Traditionally, seal inspection solutions have involved a sniffer approach, to detect nitrogen or carbon dioxide, or a pressure system to check whether a product bounces back or deflates — if it deflates, it gets rejected. Another option is vision systems — but their accuracy is limited.
The latest X-ray technology, on the other hand, offers unrivaled accuracy. Two images are generated from a single detector — one optimized for the product and one for the seal area. It means even the tiniest speck of sauce trapped in the seal of a ready meal can be detected. And, unlike vision systems, X-ray seal inspection can cope with non-transparent packaging and items with pack colors that are all very similar.
One of the most ubiquitous methods of packaging incorporates sealing with a plastic or foil material. This can be in the form of flow-wrap packaging, form-fill-seal or thermoformed trays. In each case, there is a bond between one or more surfaces of a film material and a substrate, such as the lip of a tray.
The seal can become ineffective for various reasons. The two sides of the seal can simply not be bonded together, for example, resulting in a blown seal — or food matter can be trapped between the sealing surfaces, creating a non-sterile channel. Because of the importance of these failure modes, they are often mitigated by having operators located at the end of the production line to perform a visual inspection. That obviously represents a substantial expense and an operational burden, as the recruitment and training of staff is becoming increasingly difficult.
The first of these conditions can, in certain circumstances, be detected using either ultrasonics or pressure decay. In the case of ultrasonics, a transducer will emit a beam of sound waves directed at the seal. A detecting element will pick up the signals transmitted or reflected by the surfaces of the seal region. These reflections occur when there is a change in impedance, such as would occur in a material-to-air interface. If there is a good seal, there will be two interfaces which will produce reflections. However, if the seal is open, four reflections will be produced. There are, however, many inefficiencies due to impedance mismatches and the inability to use coupling fluids such as those used in medical ultrasonics — and, as a result, this technology has never gained traction.

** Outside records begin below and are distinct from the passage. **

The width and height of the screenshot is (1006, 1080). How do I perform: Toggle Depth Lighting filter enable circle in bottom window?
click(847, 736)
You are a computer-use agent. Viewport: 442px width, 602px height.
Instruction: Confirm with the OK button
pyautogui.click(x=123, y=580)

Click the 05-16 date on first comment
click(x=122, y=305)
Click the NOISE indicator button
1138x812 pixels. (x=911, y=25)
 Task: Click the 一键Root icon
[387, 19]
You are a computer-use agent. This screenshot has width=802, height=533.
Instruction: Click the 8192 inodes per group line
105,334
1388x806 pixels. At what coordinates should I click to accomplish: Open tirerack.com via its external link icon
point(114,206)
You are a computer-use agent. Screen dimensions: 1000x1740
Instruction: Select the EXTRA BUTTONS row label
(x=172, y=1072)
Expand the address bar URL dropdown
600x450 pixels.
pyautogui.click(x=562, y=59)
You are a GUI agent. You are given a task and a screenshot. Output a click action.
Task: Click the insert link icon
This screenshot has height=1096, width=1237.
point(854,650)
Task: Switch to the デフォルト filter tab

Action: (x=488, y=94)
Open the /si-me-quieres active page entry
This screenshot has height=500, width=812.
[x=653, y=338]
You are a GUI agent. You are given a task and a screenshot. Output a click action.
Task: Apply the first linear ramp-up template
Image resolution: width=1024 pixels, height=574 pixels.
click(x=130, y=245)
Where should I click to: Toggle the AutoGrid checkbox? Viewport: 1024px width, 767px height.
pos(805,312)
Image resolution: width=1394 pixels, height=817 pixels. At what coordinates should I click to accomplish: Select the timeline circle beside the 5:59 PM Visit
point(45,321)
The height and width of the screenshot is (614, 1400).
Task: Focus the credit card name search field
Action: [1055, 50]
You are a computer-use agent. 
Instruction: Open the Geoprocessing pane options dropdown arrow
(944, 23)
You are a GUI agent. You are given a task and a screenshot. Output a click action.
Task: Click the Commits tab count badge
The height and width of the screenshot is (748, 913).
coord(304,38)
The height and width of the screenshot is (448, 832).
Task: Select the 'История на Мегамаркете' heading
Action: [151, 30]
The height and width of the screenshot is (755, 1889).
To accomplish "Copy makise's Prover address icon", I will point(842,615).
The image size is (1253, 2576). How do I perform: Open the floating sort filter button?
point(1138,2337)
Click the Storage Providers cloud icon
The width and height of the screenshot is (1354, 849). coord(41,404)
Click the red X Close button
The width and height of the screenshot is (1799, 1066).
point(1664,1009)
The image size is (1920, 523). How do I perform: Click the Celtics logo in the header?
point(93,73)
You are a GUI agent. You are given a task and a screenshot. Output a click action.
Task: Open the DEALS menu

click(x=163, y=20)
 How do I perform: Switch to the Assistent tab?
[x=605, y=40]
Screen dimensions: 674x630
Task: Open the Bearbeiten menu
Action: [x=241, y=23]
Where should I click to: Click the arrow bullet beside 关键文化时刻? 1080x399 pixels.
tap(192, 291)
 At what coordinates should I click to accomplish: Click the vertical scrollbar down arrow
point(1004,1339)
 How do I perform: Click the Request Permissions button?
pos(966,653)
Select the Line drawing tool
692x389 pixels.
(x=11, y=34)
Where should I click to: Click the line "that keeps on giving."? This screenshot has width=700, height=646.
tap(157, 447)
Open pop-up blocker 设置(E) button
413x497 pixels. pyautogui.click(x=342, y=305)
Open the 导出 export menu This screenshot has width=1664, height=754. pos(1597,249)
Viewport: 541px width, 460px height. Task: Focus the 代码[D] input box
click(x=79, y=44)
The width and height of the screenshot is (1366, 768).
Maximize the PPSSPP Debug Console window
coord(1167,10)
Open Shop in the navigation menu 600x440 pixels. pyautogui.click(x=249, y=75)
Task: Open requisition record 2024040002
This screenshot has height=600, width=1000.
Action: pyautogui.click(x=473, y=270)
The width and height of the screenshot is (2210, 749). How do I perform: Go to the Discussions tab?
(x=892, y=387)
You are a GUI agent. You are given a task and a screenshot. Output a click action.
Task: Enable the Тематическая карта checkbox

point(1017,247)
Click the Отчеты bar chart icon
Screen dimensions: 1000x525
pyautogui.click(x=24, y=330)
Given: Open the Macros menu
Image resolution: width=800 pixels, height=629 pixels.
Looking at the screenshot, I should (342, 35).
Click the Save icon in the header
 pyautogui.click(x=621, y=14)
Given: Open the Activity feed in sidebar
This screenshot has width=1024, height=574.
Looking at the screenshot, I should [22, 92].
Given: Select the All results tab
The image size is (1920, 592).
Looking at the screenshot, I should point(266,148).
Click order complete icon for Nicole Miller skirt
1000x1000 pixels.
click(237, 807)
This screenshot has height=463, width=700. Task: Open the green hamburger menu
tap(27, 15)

Further, if there is food material trapped within the seal, the seal will appear good to ultrasonic inspection — but this will present a channel that will affect the sterility of the package. In many cases, the thickness of the trapped food material will be very small, as the pressure of the sealing head will cause it to extrude away from the sides of the seal.
In this scenario, the latest generation of X-ray technology can be an effective solution. By adjusting the X-ray energy to a suitably low level, it is possible to detect very thin layers of seal contamination. At this very low level, the resulting X-ray image data will be much reduced and subject to general signal fluctuations. The systematic nature of these fluctuations can be exploited to create a compensated image. An example of such a fluctuation would be the joint in a conveyor belt, which would generally appear as a somewhat denser region of the background. This can be factored out by a compensation algorithm. Then, by scanning along the seal for an incrementally different response, the technology can reliably detect organic material deposits as small as 50 microns thick.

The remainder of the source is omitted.